▶ HOW TO COMPLETE THIS TASK
For every line that contains the string "computer", pull that line out of the material below.
=-=-=
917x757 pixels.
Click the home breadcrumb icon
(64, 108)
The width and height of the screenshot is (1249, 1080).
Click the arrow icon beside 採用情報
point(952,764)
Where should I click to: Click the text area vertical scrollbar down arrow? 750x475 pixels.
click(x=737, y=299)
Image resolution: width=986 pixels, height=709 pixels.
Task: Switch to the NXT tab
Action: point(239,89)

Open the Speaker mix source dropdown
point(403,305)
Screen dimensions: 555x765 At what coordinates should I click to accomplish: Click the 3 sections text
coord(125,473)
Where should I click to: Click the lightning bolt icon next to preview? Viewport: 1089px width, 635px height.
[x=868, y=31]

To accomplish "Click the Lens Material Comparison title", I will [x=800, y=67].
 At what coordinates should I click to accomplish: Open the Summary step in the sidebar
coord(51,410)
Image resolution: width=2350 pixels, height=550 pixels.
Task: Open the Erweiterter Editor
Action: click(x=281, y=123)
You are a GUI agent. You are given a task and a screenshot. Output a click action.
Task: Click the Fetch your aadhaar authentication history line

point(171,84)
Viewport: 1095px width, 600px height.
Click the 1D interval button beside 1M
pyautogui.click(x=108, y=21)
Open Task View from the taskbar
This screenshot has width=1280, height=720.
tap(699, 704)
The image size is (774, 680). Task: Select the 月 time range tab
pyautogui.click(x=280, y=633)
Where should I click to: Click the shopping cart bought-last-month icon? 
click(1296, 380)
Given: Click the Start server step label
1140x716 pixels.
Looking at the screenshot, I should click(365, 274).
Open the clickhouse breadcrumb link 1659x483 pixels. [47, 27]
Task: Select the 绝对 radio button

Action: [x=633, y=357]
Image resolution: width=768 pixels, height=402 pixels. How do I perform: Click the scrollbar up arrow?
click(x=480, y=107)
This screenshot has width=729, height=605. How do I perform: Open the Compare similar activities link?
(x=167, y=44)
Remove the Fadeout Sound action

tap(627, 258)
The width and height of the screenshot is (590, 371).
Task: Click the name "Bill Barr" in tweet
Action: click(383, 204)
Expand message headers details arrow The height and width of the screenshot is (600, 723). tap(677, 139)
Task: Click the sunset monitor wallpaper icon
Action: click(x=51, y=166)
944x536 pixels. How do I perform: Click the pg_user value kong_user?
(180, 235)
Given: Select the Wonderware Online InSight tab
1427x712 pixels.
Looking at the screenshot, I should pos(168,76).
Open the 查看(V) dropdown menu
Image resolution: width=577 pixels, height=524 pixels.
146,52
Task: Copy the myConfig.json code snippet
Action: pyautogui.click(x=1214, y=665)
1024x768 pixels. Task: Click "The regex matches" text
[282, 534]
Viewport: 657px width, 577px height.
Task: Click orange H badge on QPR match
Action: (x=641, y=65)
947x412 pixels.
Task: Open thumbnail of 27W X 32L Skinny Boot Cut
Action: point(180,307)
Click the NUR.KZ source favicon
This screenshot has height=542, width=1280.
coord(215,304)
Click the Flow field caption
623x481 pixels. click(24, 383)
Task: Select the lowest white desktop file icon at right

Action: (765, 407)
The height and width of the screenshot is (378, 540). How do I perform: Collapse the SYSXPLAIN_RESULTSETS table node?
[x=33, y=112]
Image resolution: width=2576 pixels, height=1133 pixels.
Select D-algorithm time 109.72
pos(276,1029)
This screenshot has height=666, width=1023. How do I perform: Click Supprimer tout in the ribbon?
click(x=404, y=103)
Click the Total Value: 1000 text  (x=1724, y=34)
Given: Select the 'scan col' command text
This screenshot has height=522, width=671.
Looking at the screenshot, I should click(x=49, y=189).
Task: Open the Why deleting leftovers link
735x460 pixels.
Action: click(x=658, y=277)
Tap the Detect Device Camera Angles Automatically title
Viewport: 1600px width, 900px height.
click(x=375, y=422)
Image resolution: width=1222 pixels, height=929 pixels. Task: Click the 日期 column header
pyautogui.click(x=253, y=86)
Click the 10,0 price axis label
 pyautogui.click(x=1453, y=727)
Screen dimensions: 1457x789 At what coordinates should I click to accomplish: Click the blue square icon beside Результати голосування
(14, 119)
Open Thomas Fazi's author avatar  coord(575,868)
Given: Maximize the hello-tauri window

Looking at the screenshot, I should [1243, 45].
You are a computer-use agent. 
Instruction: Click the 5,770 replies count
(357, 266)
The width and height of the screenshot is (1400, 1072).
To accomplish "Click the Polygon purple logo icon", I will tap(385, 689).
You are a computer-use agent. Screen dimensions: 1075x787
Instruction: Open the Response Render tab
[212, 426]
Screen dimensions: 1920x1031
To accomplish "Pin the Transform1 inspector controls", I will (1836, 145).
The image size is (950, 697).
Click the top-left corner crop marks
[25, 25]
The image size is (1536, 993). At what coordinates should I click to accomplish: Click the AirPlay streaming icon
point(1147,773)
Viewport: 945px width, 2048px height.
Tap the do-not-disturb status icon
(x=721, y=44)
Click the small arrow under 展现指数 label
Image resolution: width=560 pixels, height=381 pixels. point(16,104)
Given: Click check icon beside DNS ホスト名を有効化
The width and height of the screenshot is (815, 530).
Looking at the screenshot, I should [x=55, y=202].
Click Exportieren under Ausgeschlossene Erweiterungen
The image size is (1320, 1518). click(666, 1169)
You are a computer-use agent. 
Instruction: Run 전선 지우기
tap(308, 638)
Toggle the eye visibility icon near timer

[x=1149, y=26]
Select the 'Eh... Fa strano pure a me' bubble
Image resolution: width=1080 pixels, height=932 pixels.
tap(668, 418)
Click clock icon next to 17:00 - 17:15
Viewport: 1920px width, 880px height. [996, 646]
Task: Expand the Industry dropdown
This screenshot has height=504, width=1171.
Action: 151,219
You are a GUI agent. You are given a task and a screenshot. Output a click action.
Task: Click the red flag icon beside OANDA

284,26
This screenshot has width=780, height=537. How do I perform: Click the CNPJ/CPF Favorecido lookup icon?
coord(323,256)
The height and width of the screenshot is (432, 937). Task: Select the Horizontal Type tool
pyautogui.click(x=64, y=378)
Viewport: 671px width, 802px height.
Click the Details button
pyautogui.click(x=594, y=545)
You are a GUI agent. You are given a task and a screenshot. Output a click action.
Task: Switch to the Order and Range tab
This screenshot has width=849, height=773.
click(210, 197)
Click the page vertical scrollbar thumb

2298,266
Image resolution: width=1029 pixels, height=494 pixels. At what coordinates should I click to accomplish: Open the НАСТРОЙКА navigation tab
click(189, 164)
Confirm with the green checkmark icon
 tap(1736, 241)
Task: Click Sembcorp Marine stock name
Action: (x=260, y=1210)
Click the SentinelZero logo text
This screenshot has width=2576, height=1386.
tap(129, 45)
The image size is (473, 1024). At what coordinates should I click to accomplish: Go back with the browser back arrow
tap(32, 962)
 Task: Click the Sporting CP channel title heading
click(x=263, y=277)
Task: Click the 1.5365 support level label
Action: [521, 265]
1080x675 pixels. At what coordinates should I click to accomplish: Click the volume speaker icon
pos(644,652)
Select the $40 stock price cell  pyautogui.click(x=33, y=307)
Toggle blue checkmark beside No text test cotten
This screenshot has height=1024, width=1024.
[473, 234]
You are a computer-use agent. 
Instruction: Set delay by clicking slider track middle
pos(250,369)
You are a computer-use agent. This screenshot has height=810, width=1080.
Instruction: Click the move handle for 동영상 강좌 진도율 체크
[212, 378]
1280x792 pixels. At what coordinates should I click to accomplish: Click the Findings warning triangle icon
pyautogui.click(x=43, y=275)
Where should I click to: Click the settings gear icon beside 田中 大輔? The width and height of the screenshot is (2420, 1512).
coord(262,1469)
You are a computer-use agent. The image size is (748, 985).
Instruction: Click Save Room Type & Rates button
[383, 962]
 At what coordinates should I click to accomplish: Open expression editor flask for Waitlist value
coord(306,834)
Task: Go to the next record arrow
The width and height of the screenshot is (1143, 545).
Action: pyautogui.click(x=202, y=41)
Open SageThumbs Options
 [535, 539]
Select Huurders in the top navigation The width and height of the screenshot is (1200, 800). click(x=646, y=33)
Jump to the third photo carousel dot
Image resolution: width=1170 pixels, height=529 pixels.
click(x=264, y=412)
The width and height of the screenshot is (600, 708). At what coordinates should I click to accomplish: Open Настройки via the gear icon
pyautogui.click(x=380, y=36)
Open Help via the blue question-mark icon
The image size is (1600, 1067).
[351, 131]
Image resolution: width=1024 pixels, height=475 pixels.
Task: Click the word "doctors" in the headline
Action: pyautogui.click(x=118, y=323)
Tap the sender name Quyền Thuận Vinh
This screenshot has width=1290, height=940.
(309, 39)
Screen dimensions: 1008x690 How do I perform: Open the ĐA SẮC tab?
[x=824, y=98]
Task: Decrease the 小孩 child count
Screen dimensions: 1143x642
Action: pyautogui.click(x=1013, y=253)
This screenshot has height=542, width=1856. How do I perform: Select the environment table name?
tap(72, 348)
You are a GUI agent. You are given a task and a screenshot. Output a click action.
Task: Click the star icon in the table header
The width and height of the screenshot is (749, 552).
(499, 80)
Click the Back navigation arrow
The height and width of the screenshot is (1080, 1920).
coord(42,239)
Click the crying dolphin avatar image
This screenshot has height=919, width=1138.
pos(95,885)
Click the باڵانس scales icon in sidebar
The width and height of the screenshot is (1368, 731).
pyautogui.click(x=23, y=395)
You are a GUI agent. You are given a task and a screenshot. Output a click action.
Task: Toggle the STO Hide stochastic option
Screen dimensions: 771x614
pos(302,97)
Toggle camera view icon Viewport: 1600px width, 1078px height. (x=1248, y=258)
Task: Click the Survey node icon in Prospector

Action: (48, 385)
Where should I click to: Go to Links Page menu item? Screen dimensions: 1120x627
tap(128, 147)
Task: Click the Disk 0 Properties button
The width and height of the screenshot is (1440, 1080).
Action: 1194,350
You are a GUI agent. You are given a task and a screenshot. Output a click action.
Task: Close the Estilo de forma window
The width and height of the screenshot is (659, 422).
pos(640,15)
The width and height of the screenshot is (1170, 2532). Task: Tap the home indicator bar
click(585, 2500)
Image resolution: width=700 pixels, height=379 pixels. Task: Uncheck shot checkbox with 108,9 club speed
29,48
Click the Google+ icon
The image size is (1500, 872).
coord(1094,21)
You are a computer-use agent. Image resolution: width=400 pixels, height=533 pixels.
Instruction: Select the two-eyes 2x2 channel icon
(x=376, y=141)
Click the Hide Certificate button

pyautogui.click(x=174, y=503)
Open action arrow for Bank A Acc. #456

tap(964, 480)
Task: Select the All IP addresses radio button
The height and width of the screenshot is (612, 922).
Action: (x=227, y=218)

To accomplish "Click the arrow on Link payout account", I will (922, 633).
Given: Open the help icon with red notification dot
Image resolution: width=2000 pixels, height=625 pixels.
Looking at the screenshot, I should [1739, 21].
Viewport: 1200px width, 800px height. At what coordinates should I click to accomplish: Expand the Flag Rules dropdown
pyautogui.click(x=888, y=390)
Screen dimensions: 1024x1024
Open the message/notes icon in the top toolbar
=-=-=
▶ ANSWER TO THIS TASK
You are a computer-use agent. 
You are a computer-use agent. Screen dimensions: 1075x787
You are a computer-use agent. 
You are a computer-use agent. 
You are a computer-use agent. This screenshot has height=810, width=1080.
You are a computer-use agent. The image size is (748, 985).
You are a computer-use agent. Image resolution: width=400 pixels, height=533 pixels.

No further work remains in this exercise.